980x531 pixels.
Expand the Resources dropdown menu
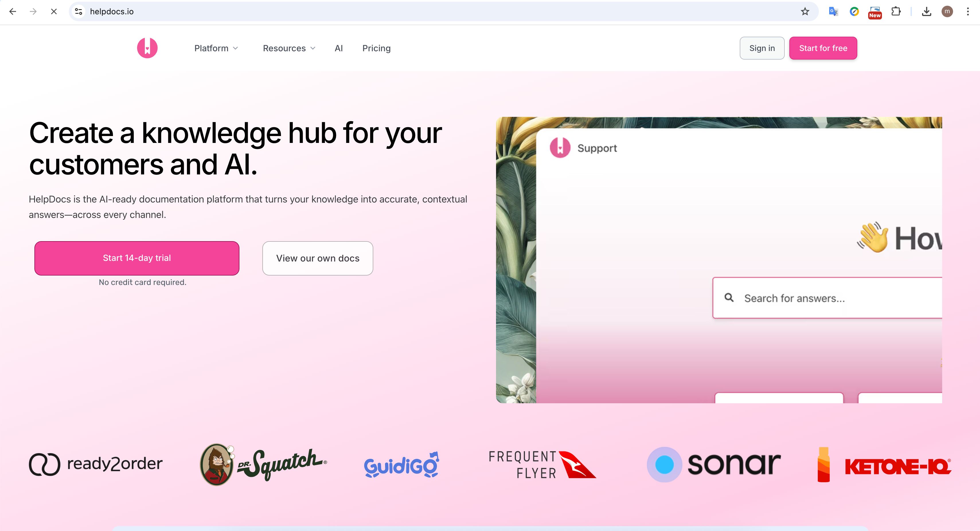pos(289,48)
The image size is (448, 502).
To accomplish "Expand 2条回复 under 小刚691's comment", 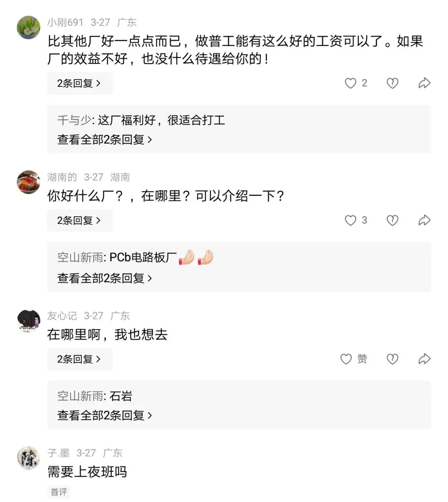I will (79, 83).
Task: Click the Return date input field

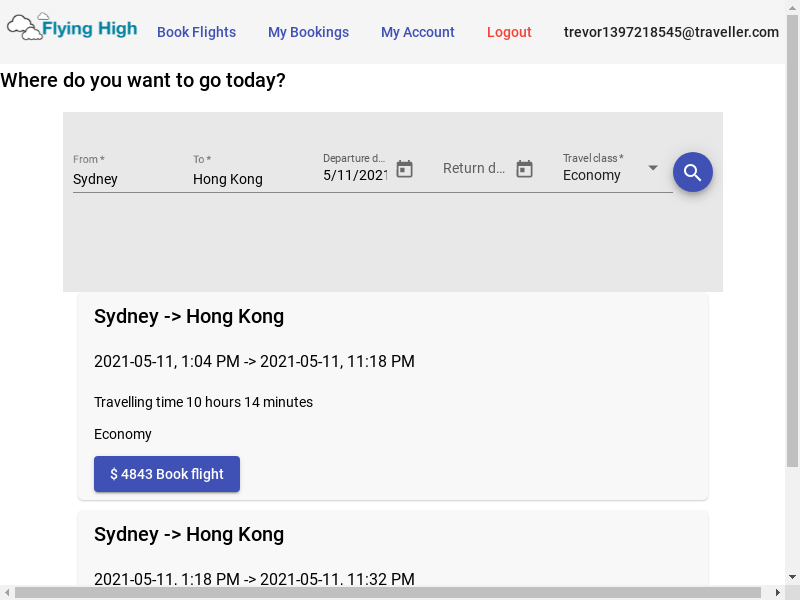Action: [x=474, y=168]
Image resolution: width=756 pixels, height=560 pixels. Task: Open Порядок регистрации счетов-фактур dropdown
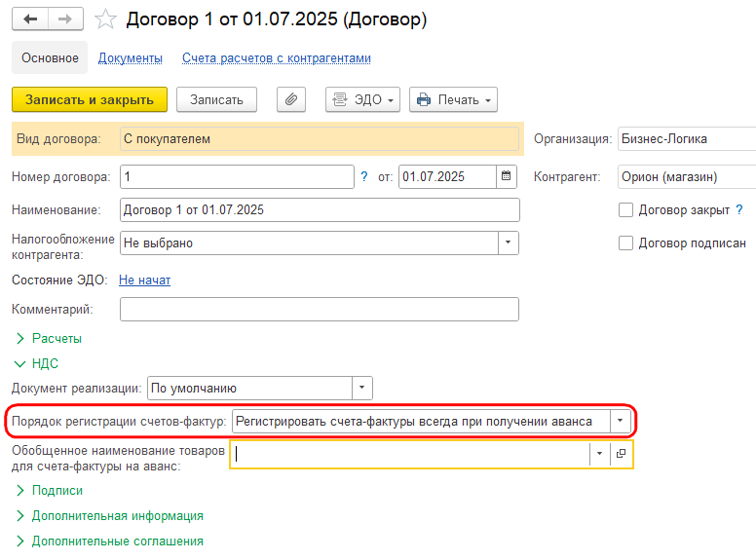[620, 421]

+===+

__DIRECTIONS FOR THIS TASK__
Would you give again, exactly as written, the lines from the one containing "Task: Click the Return date input field" through the end of the records, with no pictures and no other lines?

__EXERCISE OUTPUT__
Task: Click the Return date input field

Action: [x=474, y=168]
Image resolution: width=756 pixels, height=560 pixels. Task: Open Порядок регистрации счетов-фактур dropdown
[620, 421]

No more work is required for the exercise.